### WORK REQUEST
Show each line of the listing in which the word "will" occurs.

### DATA TO PROCESS
= = =

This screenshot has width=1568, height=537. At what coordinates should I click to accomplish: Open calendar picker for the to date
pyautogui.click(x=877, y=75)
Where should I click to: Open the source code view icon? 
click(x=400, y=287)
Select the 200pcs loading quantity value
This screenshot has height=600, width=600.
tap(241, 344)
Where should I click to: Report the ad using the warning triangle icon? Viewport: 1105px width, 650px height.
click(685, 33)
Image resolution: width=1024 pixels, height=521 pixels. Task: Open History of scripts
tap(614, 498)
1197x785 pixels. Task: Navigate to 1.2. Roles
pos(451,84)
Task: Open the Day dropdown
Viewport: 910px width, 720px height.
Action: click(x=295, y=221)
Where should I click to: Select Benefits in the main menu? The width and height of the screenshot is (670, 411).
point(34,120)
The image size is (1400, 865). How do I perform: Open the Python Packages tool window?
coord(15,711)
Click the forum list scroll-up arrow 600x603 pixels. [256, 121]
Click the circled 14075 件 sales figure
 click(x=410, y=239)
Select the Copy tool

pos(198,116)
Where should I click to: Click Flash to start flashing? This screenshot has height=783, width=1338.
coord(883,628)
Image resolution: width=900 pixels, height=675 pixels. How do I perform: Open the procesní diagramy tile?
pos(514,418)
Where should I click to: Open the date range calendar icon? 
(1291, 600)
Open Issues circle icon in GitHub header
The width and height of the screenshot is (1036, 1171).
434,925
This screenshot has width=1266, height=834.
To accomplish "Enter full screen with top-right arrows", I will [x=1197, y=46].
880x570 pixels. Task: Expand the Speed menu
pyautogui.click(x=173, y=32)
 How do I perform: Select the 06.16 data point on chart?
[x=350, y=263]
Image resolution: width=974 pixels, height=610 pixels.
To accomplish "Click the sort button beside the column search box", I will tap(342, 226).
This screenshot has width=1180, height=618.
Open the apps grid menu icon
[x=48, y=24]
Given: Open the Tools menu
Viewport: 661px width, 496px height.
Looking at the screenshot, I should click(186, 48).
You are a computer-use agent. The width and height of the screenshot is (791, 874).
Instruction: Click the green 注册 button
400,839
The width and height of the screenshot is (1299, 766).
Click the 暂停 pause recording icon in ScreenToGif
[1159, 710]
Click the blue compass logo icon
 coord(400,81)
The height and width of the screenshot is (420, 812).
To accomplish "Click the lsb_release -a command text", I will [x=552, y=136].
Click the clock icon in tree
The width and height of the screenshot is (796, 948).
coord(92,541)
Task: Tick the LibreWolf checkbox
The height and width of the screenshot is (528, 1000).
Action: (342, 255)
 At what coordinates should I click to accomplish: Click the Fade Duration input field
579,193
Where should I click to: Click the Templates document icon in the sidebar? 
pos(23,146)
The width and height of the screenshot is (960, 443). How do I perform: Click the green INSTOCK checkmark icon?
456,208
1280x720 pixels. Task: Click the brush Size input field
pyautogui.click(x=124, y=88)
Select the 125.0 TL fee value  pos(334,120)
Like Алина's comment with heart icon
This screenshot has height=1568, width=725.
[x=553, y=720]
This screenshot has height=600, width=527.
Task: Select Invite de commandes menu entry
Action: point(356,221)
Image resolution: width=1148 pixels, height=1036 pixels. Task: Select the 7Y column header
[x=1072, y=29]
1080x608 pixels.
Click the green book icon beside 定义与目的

= = =

### EXERCISE OUTPUT
To accomplish "Enter full screen with top-right arrows", I will [x=1197, y=46].
To accomplish "Click the sort button beside the column search box", I will tap(342, 226).
To accomplish "Click the lsb_release -a command text", I will [x=552, y=136].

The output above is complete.